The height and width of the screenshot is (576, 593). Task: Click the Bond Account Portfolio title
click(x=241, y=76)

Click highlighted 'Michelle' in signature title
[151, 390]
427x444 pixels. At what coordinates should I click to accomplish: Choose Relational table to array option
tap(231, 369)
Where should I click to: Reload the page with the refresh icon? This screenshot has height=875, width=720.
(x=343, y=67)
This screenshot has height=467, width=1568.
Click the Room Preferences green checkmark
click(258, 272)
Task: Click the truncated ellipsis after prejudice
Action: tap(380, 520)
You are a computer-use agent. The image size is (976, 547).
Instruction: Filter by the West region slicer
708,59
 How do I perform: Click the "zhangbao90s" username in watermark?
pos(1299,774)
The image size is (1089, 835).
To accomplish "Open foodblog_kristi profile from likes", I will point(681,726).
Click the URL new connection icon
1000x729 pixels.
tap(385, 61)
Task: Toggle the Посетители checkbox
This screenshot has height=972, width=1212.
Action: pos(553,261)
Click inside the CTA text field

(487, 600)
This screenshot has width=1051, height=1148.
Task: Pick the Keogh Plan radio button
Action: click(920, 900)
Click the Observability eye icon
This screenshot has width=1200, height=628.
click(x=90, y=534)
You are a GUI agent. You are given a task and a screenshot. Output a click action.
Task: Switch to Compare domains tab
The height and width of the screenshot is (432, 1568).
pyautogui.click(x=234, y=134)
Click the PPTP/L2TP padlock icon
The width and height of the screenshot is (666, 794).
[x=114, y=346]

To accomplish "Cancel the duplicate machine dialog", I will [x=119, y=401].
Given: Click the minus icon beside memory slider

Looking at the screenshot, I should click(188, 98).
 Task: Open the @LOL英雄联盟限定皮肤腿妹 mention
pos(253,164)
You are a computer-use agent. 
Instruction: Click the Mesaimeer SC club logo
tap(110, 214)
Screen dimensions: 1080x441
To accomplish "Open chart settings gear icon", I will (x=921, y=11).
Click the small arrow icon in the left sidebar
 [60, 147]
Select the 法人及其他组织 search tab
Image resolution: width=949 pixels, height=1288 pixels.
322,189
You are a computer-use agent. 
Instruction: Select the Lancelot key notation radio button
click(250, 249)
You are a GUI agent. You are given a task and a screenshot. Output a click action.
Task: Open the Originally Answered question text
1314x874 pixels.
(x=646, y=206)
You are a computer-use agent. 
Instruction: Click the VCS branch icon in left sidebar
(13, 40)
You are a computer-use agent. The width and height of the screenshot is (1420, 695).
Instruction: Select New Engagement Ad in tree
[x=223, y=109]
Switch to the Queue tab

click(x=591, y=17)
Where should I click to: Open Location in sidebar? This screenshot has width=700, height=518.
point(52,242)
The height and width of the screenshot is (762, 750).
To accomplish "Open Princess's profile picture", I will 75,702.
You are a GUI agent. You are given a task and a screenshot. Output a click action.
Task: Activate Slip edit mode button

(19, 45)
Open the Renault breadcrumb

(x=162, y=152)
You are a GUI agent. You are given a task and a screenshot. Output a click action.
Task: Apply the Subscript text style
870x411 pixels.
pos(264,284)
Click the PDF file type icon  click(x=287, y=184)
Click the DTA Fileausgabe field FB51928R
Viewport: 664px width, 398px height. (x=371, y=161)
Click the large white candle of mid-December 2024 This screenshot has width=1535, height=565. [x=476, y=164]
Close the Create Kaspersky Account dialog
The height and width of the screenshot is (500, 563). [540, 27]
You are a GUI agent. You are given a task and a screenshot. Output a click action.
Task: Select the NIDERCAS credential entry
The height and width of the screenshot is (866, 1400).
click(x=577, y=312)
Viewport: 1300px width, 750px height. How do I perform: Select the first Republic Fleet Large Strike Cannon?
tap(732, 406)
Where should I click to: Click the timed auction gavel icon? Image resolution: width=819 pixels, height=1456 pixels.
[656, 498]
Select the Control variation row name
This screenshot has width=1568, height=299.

§ **DIRECTIONS FOR THIS TASK**: The records above are to be given again in full, exactly as written.

§ **TASK RESPONSE**:
The height and width of the screenshot is (576, 593). Task: Click the Bond Account Portfolio title
click(x=241, y=76)

Click highlighted 'Michelle' in signature title
[151, 390]
427x444 pixels. At what coordinates should I click to accomplish: Choose Relational table to array option
tap(231, 369)
Where should I click to: Reload the page with the refresh icon? This screenshot has height=875, width=720.
(x=343, y=67)
This screenshot has height=467, width=1568.
Click the Room Preferences green checkmark
click(258, 272)
Task: Click the truncated ellipsis after prejudice
Action: tap(380, 520)
You are a computer-use agent. The image size is (976, 547).
Instruction: Filter by the West region slicer
708,59
 How do I perform: Click the "zhangbao90s" username in watermark?
pos(1299,774)
The image size is (1089, 835).
To accomplish "Open foodblog_kristi profile from likes", I will point(681,726).
Click the URL new connection icon
1000x729 pixels.
tap(385, 61)
Task: Toggle the Посетители checkbox
This screenshot has height=972, width=1212.
Action: pos(553,261)
Click inside the CTA text field

(487, 600)
This screenshot has width=1051, height=1148.
Task: Pick the Keogh Plan radio button
Action: click(920, 900)
Click the Observability eye icon
This screenshot has width=1200, height=628.
click(x=90, y=534)
You are a GUI agent. You are given a task and a screenshot. Output a click action.
Task: Switch to Compare domains tab
The height and width of the screenshot is (432, 1568).
pyautogui.click(x=234, y=134)
Click the PPTP/L2TP padlock icon
The width and height of the screenshot is (666, 794).
[x=114, y=346]

To accomplish "Cancel the duplicate machine dialog", I will [x=119, y=401].
Given: Click the minus icon beside memory slider

Looking at the screenshot, I should click(188, 98).
 Task: Open the @LOL英雄联盟限定皮肤腿妹 mention
pos(253,164)
You are a computer-use agent. 
Instruction: Click the Mesaimeer SC club logo
tap(110, 214)
Screen dimensions: 1080x441
To accomplish "Open chart settings gear icon", I will (x=921, y=11).
Click the small arrow icon in the left sidebar
 [60, 147]
Select the 法人及其他组织 search tab
Image resolution: width=949 pixels, height=1288 pixels.
322,189
You are a computer-use agent. 
Instruction: Select the Lancelot key notation radio button
click(250, 249)
You are a GUI agent. You are given a task and a screenshot. Output a click action.
Task: Open the Originally Answered question text
1314x874 pixels.
(x=646, y=206)
You are a computer-use agent. 
Instruction: Click the VCS branch icon in left sidebar
(13, 40)
You are a computer-use agent. The width and height of the screenshot is (1420, 695).
Instruction: Select New Engagement Ad in tree
[x=223, y=109]
Switch to the Queue tab

click(x=591, y=17)
Where should I click to: Open Location in sidebar? This screenshot has width=700, height=518.
point(52,242)
The height and width of the screenshot is (762, 750).
To accomplish "Open Princess's profile picture", I will 75,702.
You are a GUI agent. You are given a task and a screenshot. Output a click action.
Task: Activate Slip edit mode button

(19, 45)
Open the Renault breadcrumb

(x=162, y=152)
You are a GUI agent. You are given a task and a screenshot. Output a click action.
Task: Apply the Subscript text style
870x411 pixels.
pos(264,284)
Click the PDF file type icon  click(x=287, y=184)
Click the DTA Fileausgabe field FB51928R
Viewport: 664px width, 398px height. (x=371, y=161)
Click the large white candle of mid-December 2024 This screenshot has width=1535, height=565. [x=476, y=164]
Close the Create Kaspersky Account dialog
The height and width of the screenshot is (500, 563). [540, 27]
You are a GUI agent. You are given a task and a screenshot. Output a click action.
Task: Select the NIDERCAS credential entry
The height and width of the screenshot is (866, 1400).
click(x=577, y=312)
Viewport: 1300px width, 750px height. How do I perform: Select the first Republic Fleet Large Strike Cannon?
tap(732, 406)
Where should I click to: Click the timed auction gavel icon? Image resolution: width=819 pixels, height=1456 pixels.
[656, 498]
Select the Control variation row name
This screenshot has width=1568, height=299.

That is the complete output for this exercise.